Work item – The records shown below are to be repeated exactly and completely.

The data –
================
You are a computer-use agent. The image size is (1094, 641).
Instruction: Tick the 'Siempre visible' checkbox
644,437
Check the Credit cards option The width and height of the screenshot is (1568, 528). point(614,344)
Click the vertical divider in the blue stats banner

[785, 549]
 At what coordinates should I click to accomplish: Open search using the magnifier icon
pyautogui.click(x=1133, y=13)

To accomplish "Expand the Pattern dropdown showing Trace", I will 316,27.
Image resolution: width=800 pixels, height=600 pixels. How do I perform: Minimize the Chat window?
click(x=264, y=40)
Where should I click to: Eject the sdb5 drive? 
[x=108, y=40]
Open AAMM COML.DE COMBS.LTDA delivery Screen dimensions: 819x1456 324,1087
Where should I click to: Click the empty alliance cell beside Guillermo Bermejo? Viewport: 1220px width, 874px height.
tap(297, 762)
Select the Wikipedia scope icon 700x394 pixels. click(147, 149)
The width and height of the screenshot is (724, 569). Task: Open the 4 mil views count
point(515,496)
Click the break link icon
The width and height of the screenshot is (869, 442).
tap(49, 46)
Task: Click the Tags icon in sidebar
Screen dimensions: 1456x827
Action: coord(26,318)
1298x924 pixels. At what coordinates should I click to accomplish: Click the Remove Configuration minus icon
================
Problem solution –
You are a computer-use agent. The image size is (1094, 641).
Instruction: Tick the 'Siempre visible' checkbox
644,437
Check the Credit cards option The width and height of the screenshot is (1568, 528). point(614,344)
Click the vertical divider in the blue stats banner

[785, 549]
 At what coordinates should I click to accomplish: Open search using the magnifier icon
pyautogui.click(x=1133, y=13)

To accomplish "Expand the Pattern dropdown showing Trace", I will 316,27.
Image resolution: width=800 pixels, height=600 pixels. How do I perform: Minimize the Chat window?
click(x=264, y=40)
Where should I click to: Eject the sdb5 drive? 
[x=108, y=40]
Open AAMM COML.DE COMBS.LTDA delivery Screen dimensions: 819x1456 324,1087
Where should I click to: Click the empty alliance cell beside Guillermo Bermejo? Viewport: 1220px width, 874px height.
tap(297, 762)
Select the Wikipedia scope icon 700x394 pixels. click(147, 149)
The width and height of the screenshot is (724, 569). Task: Open the 4 mil views count
point(515,496)
Click the break link icon
The width and height of the screenshot is (869, 442).
tap(49, 46)
Task: Click the Tags icon in sidebar
Screen dimensions: 1456x827
Action: coord(26,318)
1298x924 pixels. At what coordinates should I click to accomplish: Click the Remove Configuration minus icon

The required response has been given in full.